At this point, we have 2 mathematical objects modelling the physical situation: the fundamental metric tensor and the connection. The only constraint imposed on the latter is that normal coordinates be available, so that an EP can be recovered from the theory under construction. A side, maybe snide, observation here: in view of PAllen's post (with emphasis added by me):

I know it is trivial to define geodesics with a connection (in fact I prefer the definition for GR since the variation doesn't really guarantee any extremal properties, so why bother). However, is there definition of normality without a metric? I've only seen a definition involving dot product, which uses the metric.

and TrickyDicky's:

That is my point, to measure angles (for instance right angles) you need a metric. and to set up normal coordinates you need to be able to define othogonality. Edit:here I refer specifically to Riemannian normal coordinates.

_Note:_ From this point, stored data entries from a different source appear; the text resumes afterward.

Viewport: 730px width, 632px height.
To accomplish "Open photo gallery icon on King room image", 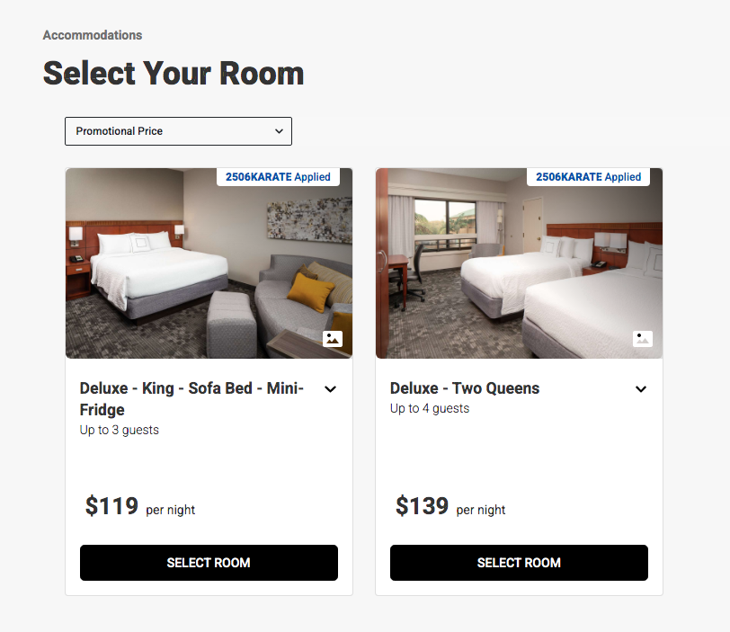I will 333,339.
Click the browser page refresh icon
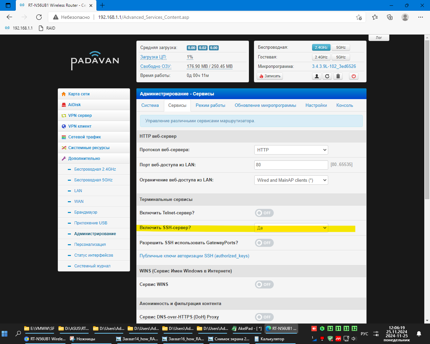Screen dimensions: 430x344 pyautogui.click(x=39, y=17)
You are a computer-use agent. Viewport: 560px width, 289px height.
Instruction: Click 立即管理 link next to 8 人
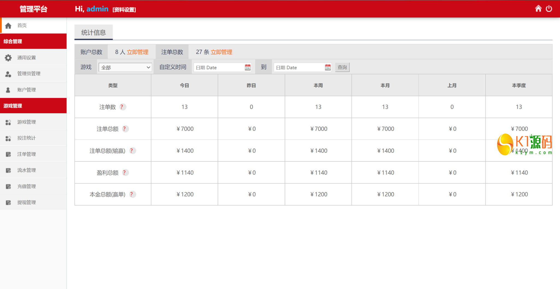pos(138,52)
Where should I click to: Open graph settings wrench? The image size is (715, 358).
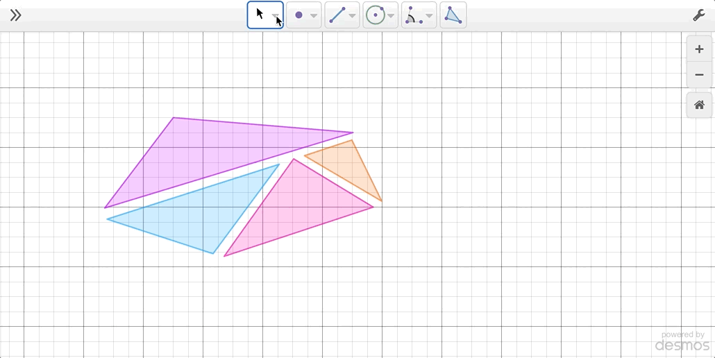tap(699, 15)
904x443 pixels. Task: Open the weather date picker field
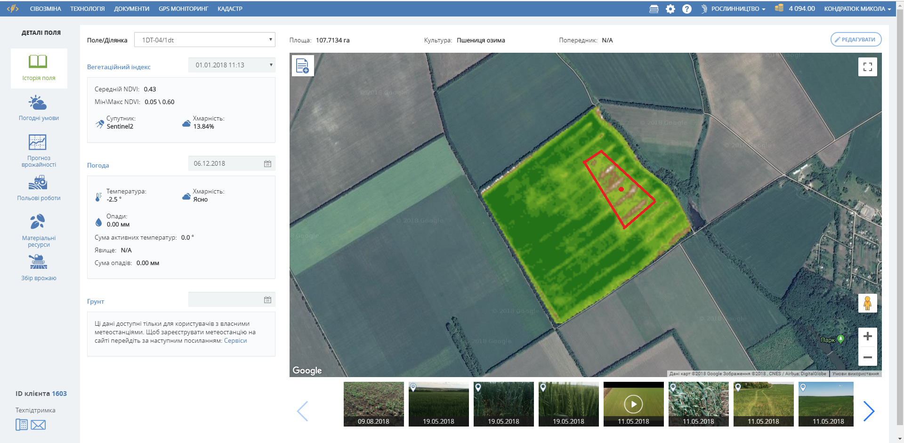pos(232,163)
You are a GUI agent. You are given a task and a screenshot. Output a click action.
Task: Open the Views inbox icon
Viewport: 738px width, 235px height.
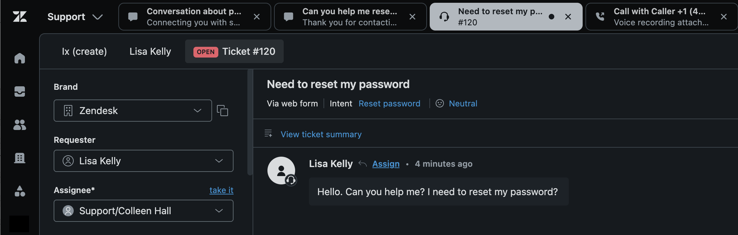coord(20,92)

it looks like Pr Einstein or his zealots did a nice reflex-conditioning job to let the physics folks turn 1st thing to schmor... sorry, to Levi-Civita connections, when time has come to account for the EP. Why bother indeed, if Levi-Civita's is the only casino in town.

Anyway: we're under strictly 0 mathematical obligation to let the physical connection, the one we detect by weighing, be the same as the Levi-Civita connection derived from the fundamental metric; although there are some empirical signs that they're very close to one an other. It's only natural to ask: "what are the mathematical consequences if they are equal?". Well, that was snide, too; it sure is more natural today than it was in the 1900's. The answer I understand to be "you're technically forced to adopt GR".

The next most-natural question is: "could the connection be Levi-Civita, yet not be the one derived from the fundamental metric?". In theories that answer "yes", you have 2 metrics: one is the fundamental metric, a thing of EM-only descent; the other is the gravitational potential, a thing of EM+inertial descent.
These theories have the advantage that they salvage & recycle the bulk of GR's theoretical results, at the same time allowing test results some slack, where GR only conceives null-results.

 

[Dale]

Oh it most definitely does; no less than, say, to have both a gravitational potential and an EM (=electromagnetic) 4-potential defined on the same space-time manifold. Here goes.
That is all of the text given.